My Lords, I am very grateful to the noble Marquess, Lord Lothian, the noble Baroness, Lady Elliot of Harwood, and the noble Lord, Lord Drumalbyn, for the very friendly way in which they have welcomed this Bill this afternoon. I think it is completely appropriate that this should be so, because we know that in recent years there has been an almost alarming increase in the number of Siamese twins to be born. But if ever there was such a psychological freak as "Siamese Bills", then we would all figure in that category; because, as the noble Marquess has said, the Bill was in course of preparation when events changed the Secretary of State.

The measure, I think, can speedily pass through your Lordships' House. The points which have been raised by the noble Marquess are all perfectly legitimate points seeking information, and one of the advantages of having unannounced speakers, such as the noble Baroness and the noble Lord, is that it gives my colleagues time to pass me all the answers. On the subject of registration fees, the figure of 10s. 6d. mentioned by the Wheatley Committee was illustrative only, and was not intended to be a final suggestion of what the fee would in fact be.

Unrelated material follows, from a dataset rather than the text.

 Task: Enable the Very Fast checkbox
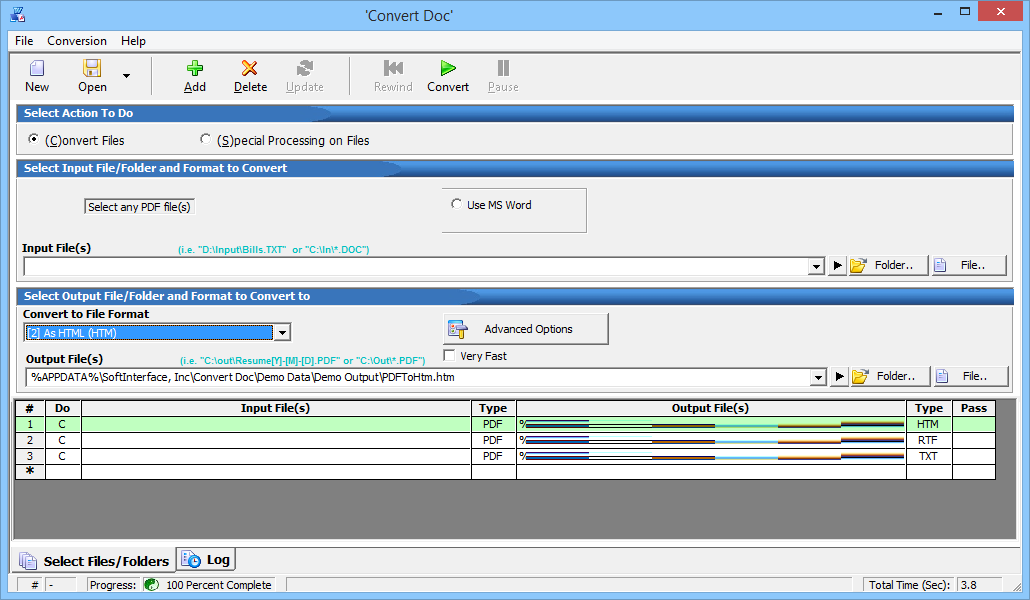pyautogui.click(x=449, y=356)
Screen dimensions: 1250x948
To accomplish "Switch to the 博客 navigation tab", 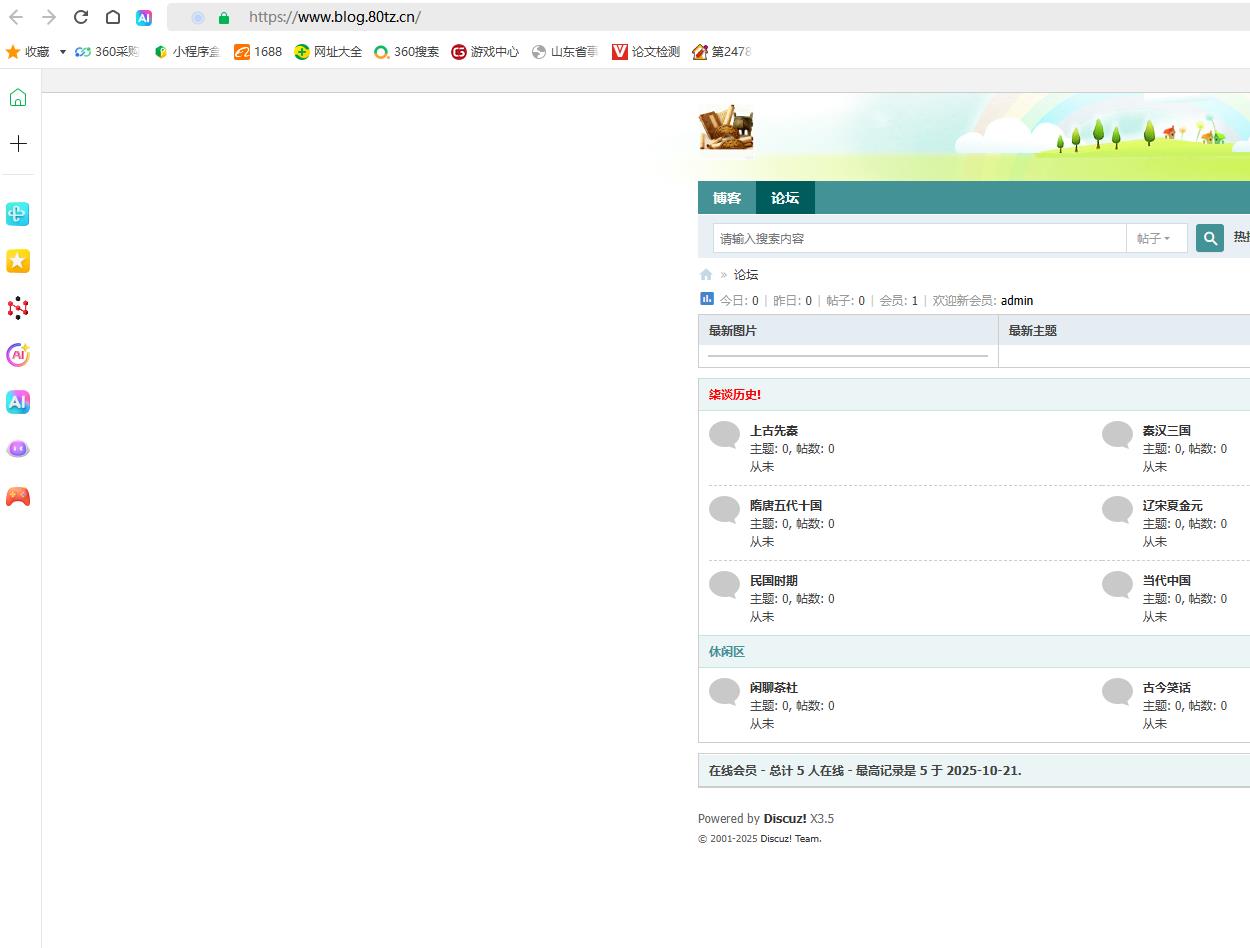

The noble Marquess, Lord Lothian, indicated that he expected the answer to be that it would be a matter for the Council itself to fix the fees, and that, in fact, is the position.

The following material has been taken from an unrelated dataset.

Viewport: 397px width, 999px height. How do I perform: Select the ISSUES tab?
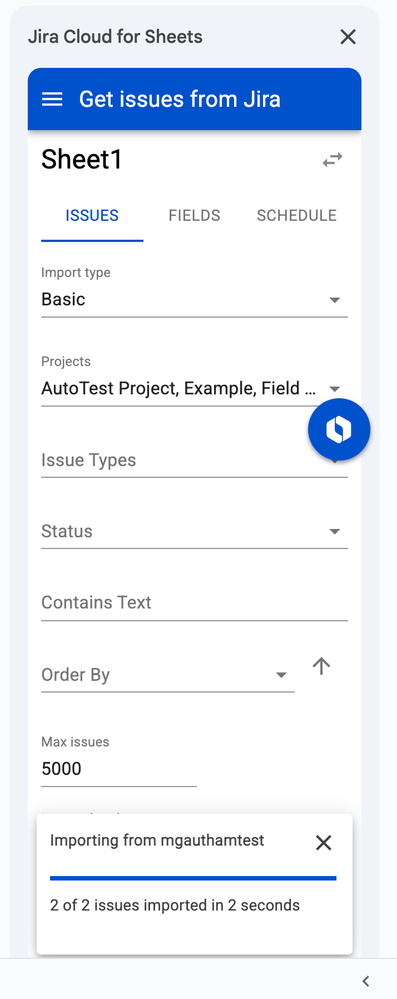click(x=92, y=215)
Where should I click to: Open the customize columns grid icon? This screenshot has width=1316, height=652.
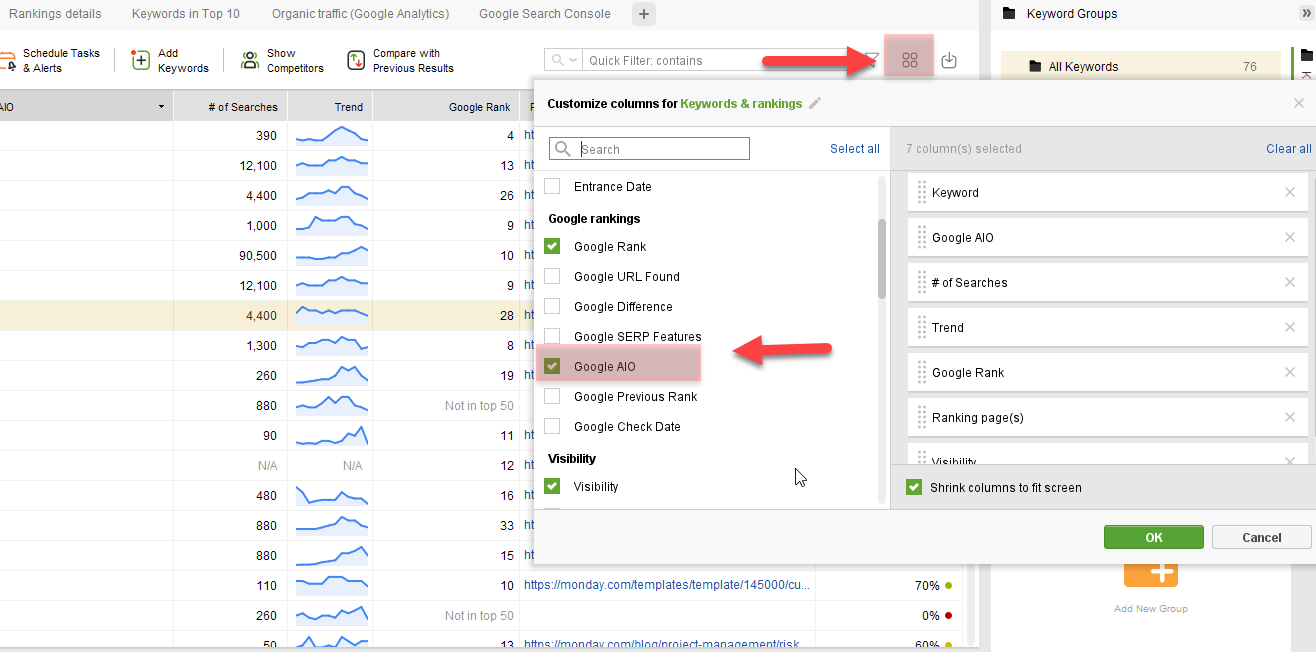coord(910,60)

The second point was whether the qualifications of a teacher who did not have the necessary Scottish qualifications could be registered. I am happy to say that the answer is, Yes. In terms of Clause 8, the Council will prepare and publish a statement of principles to which they will have regard in considering whether, for the purpose of Clause 6(2)(c) a person's education, training and fitness to teach warrant his registration. That, I think, is a decided step forward.

Under Clause 5, the point raised by the noble Lord was canvassed fully in another place. It was not thought necessary to deal with default provisions in the Bill, simply because they are filly set out in a measure for which the previous Government was responsible, the Education (Scotland) Act, 1962, and this Act continues to apply. The fourth point which the noble Marquess raised was whether teachers who are in educational administration are covered. Yes, my Lords, they are. The reference to the Association of Directors of Education on page 11, line 15, covers the sort of person to whom the noble Marquess referred.

In conclusion, I should like to refer to what the noble Lord, Lord Drumalbyn, said about the progress of events. He took us back to the period during the last war, when the Advisory Council was set up. I think it is correct to say that each of these was a necessary step on the way. What was done in 1959 would not have been possible but for what happened earlier on in the 1940's, and what we are proposing in 1965 could not have been accomplished in 1959. But each step has led quite happily, and in this stage has been emphasised, to the almost miraculous degree of unanimity which makes the Bill possible. In this context, therefore, it is quite appropriate that the degree of unanimity which was reached by the Wheatley Committee should have been echoed in your Lordships' House by the welcome which has been given to the Bill from the Benches opposite, and on behalf of Her Majesty's Government I am most grateful.

On Question, Bill read 2a, and committed to a Committee of the Whole House.